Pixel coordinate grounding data
+ + + +

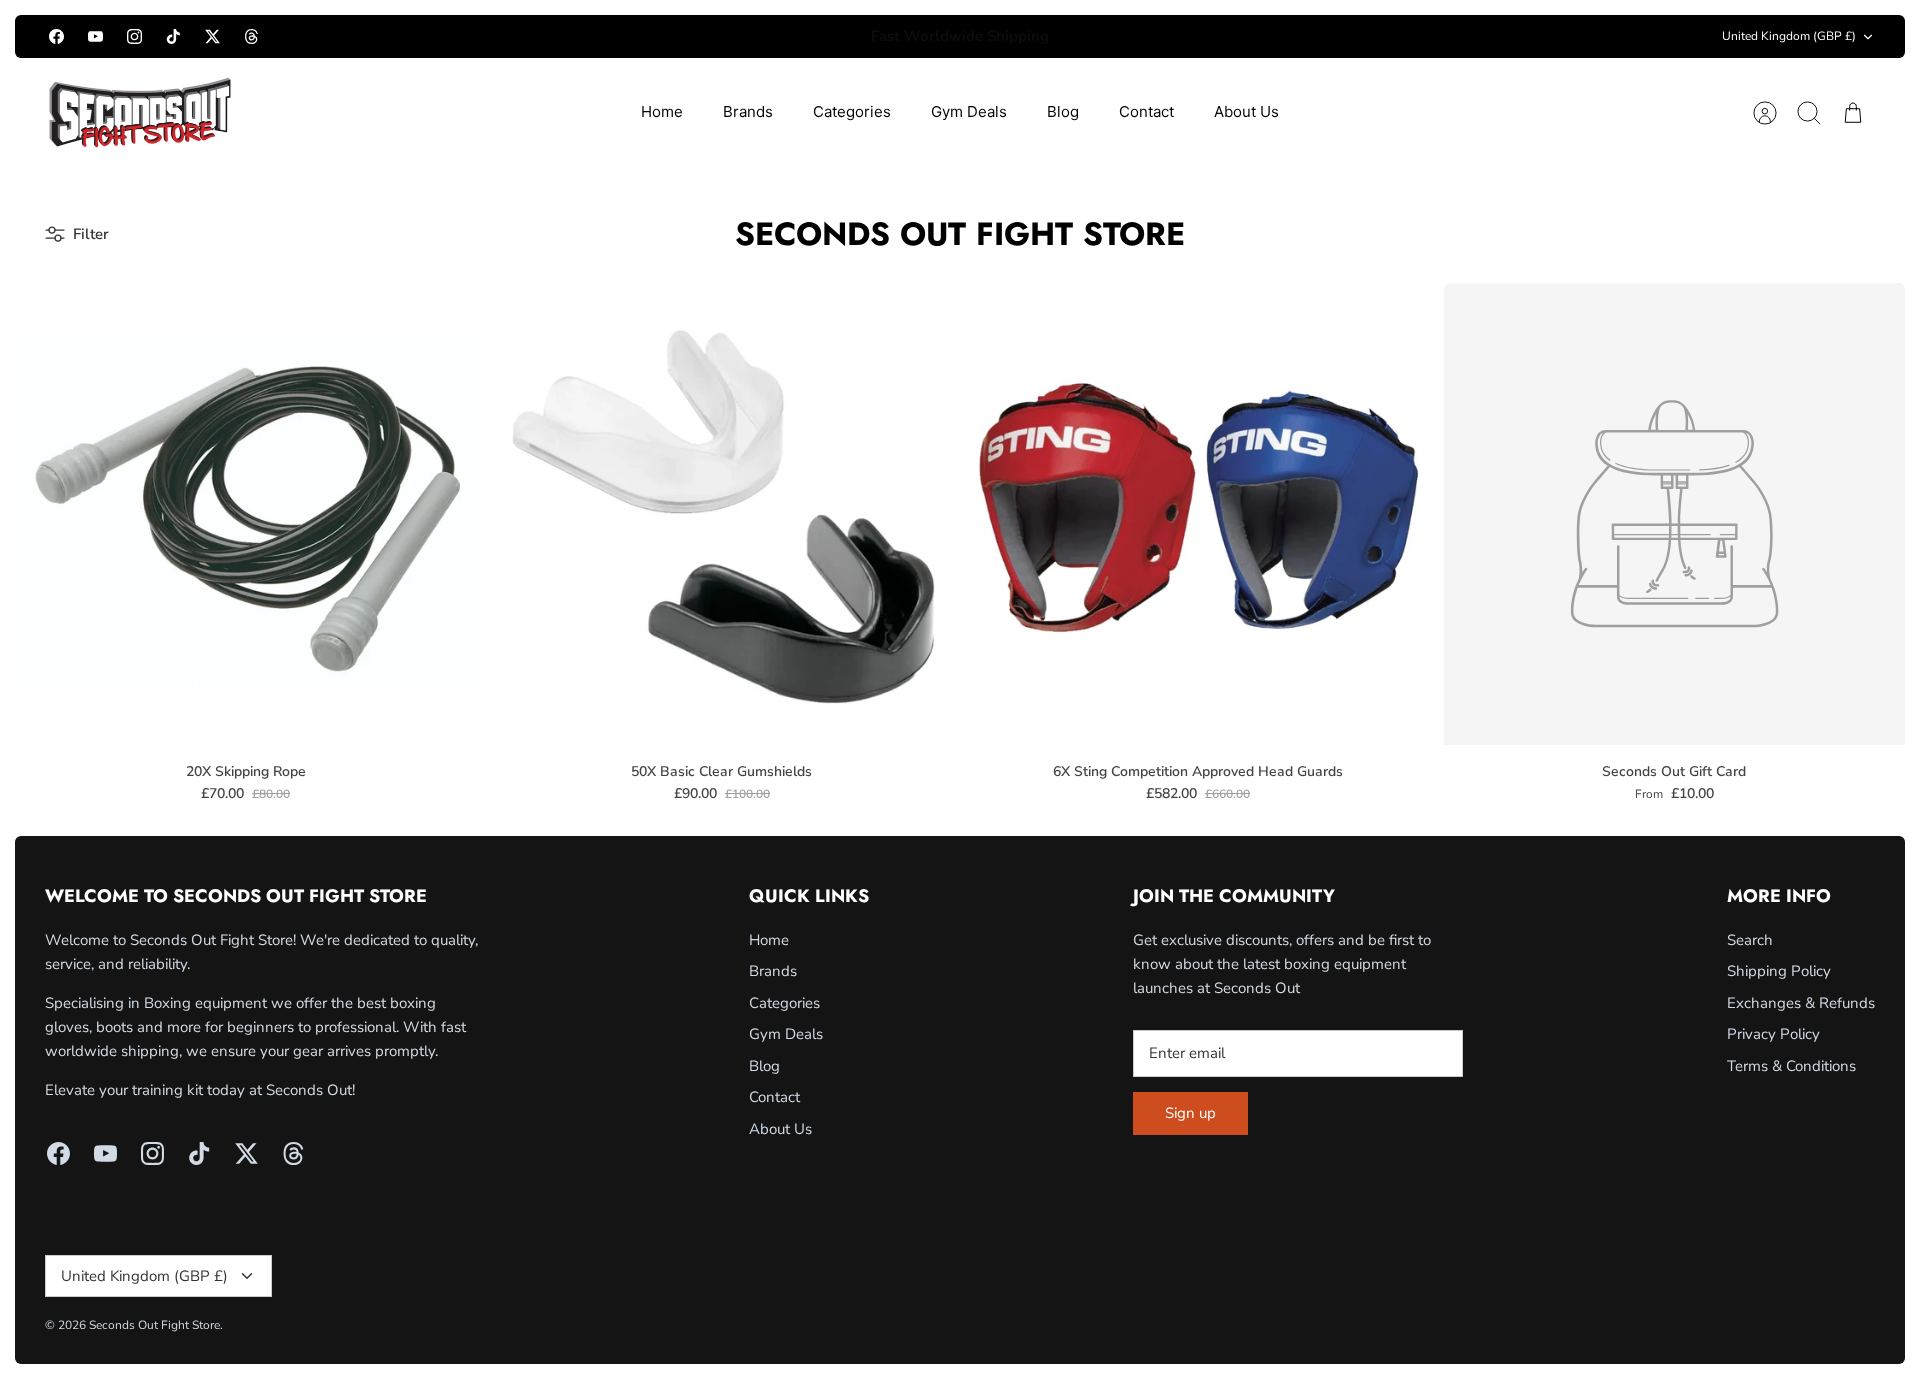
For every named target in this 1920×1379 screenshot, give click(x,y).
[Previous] (662, 37)
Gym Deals (969, 111)
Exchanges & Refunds (1801, 1003)
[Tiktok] (173, 36)
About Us (1246, 111)
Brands (748, 111)
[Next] (1258, 37)
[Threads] (251, 36)
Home (662, 111)
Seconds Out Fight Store (154, 1325)
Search (1750, 940)
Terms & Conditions (1791, 1066)
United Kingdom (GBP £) (1789, 36)
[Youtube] (95, 36)
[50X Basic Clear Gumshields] (721, 513)
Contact (1146, 111)
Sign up (1190, 1113)
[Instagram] (134, 36)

+ + + +

**Activity**
Do not include images; quote all of the entries above exactly.

**Result of the exercise**
For every named target in this 1920×1379 screenshot, give click(x,y).
[Previous] (662, 37)
Gym Deals (969, 111)
Exchanges & Refunds (1801, 1003)
[Tiktok] (173, 36)
About Us (1246, 111)
Brands (748, 111)
[Next] (1258, 37)
[Threads] (251, 36)
Home (662, 111)
Seconds Out Fight Store (154, 1325)
Search (1750, 940)
Terms & Conditions (1791, 1066)
United Kingdom (GBP £) (1789, 36)
[Youtube] (95, 36)
[50X Basic Clear Gumshields] (721, 513)
Contact (1146, 111)
Sign up (1190, 1113)
[Instagram] (134, 36)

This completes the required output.